This report on The Independent states that one of Afghanistan’s, “Richest archeological treasures sits on top of vast copper reserves now sold to Chinese.”
According to the report written by Freddie McConnell:
South east of Kabul lies Logar, the latest province to backslide into the clutches of insurgency and Taliban rule. Upon the region’s barren landscape sits a cluster of rocky foothills known collectively as Mes Aynak. To the Afghan and Chinese governments, Mes Aynak is the site of massive copper reserves, the world’s second largest, with an estimated worth exceeding $100bn (£66bn). To others, it is a site of enormous historical importance, a settlement dating back to the Bronze Age which includes a 100-acre ancient monastery complex, and a mere 10 per cent of which has been excavated. Its destruction would see Afghan society robbed of a unique link to its rich heritage.
Decades of conflict mean Afghans have already lost countless historical artefacts from heritage sites and museums. In 2012, a single consignment handed over by the British Armed Forces to the National Museum of Afghanistan saw the return of more than 800 items that were carried illegally into the UK. This slow leak compounds catastrophic losses such as the Taliban’s demolition of the 35- and 53-metre tall Buddhas of Bamiyan in 2001.
Mes Aynak is the latest piece of heritage facing an existential threat, only this time the threat is government sponsored. The Ministry of Mines sold rights to the copper reserves directly below and around the archaeological site to the Chinese state-owned China Metallurgical Group (MCC) roughly four years ago. This despite international experts repeatedly describing it, since its rediscovery in the 1960s, as a hugely important cradle of Bronze Age, Buddhist and Islamic heritage.
American documentary filmmaker Brent Huffman, “Is one of those fighting desparately to raise awareness of Mes Aynak’s historical significance before the bulldozers roll in,” McConnell writes.

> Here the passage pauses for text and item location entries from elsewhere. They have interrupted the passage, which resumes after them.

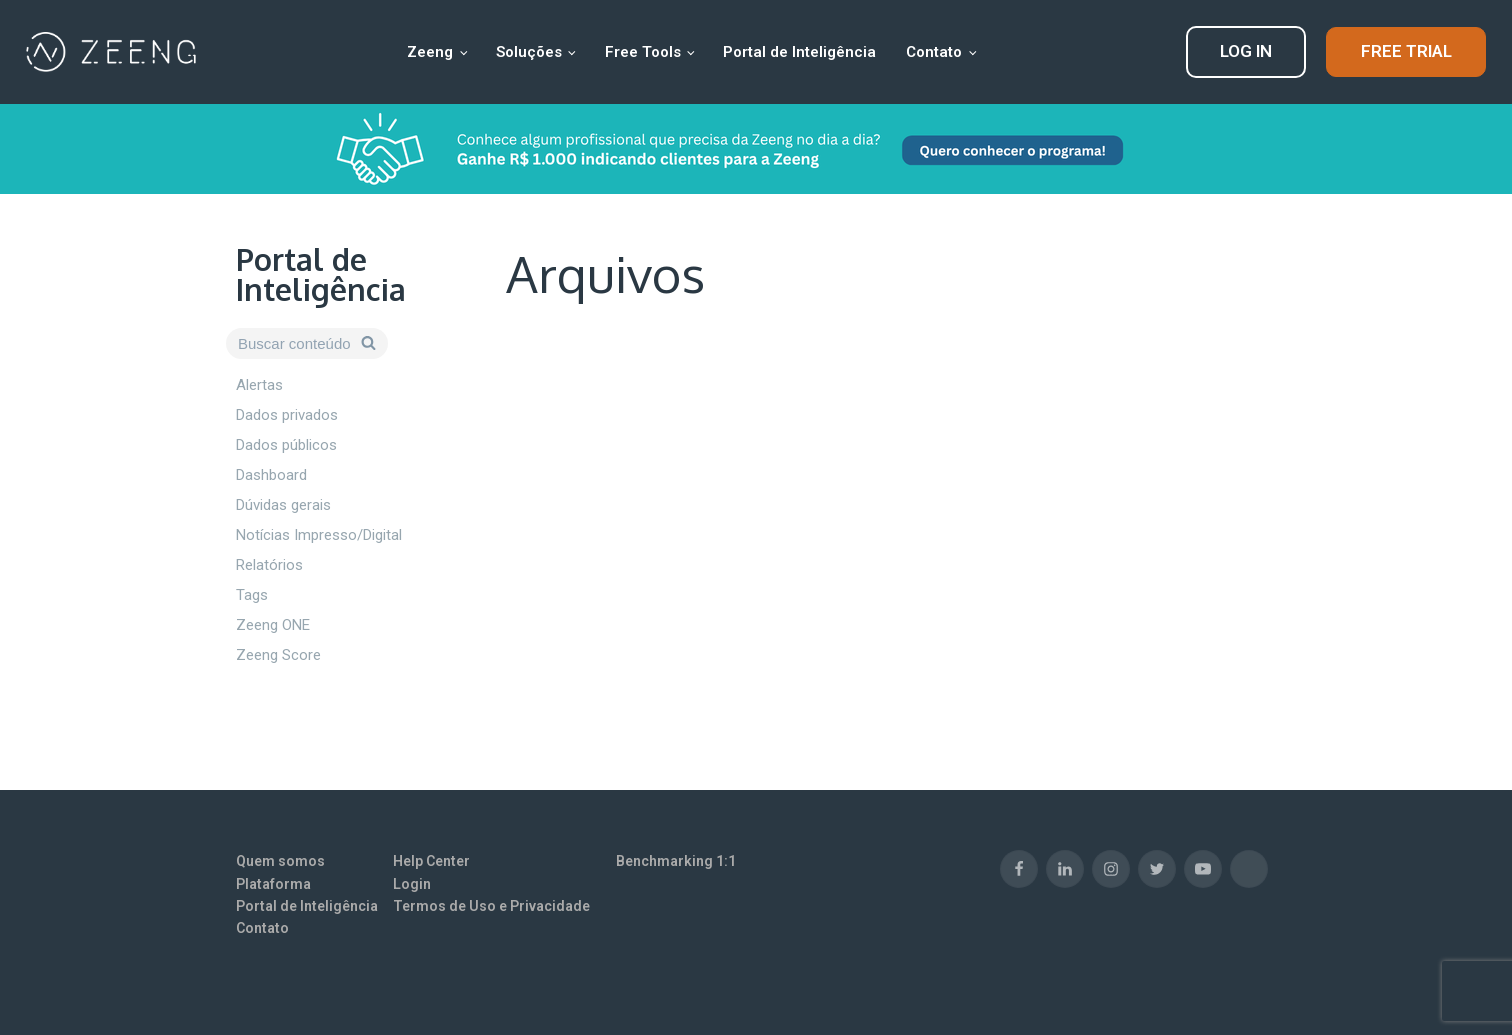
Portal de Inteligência (799, 52)
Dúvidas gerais (283, 505)
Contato (934, 52)
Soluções (529, 52)
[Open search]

Huffman’s campaigning film, The Buddhas of Mes Aynak, is almost ready for release. He does not think a film alone can save Mes Aynak, but seeing the site close up changed everything for him, and he hopes if enough people are shown what is at stake, the momentum behind this issue might shift in favour of the preservation campaign. “What the film is doing is getting people to fall in love, to see why it’s important and the incredible things that are found there.”
Then, in a momentary capitulation to the enormity of the battle conservationists face, he admits to a humbler motivation, “at least if Mes Aynak is destroyed, I can capture it on film and provide some kind of visual record of what happened. To tell the story of Mes Aynak and the people who fought hard to try to save it.”
The lack of a local champion and the overwhelming dearth of international awareness are just two of many factors fuelling Huffman’s greatest fear. Namely, that Afghans themselves will never realise what they stand to lose at Mes Aynak. He says: “It’s almost that Afghanistan doesn’t have its own history because so much of it has been destroyed. Afghanistan could really take ownership of its history and its importance through protecting sites like Mes Aynak. It could become a point of pride for Afghans. This is how they influenced the world. That history has not been told.”
The author quotes from a, “2012 report by the Alliance for the Restoration of Cultural Heritage (ARCH), a US non-profit group, in collaboration with international experts.”
From the report about the Mes Aynak site:
The site is, “one of the most intriguing ancient mining sites in Central Asia, if not the world”. It goes on: “While the Buddhist aspect is important, what makes the site special is this continuity of habitation across millennia … Over 5,000 years old, this is a site where early technology and society unfolded.”
The Arch report does acknowledge the need for economic development in the region, saying: “Mes Aynak can become a model case with a win-win outcome, pioneering methods for the extraction of resources in a way that is ecologically, culturally and historically responsible while meeting the needs of social development and the global economy.” This approach would necessarily be slow and carefully managed by parties with motivations other than profit.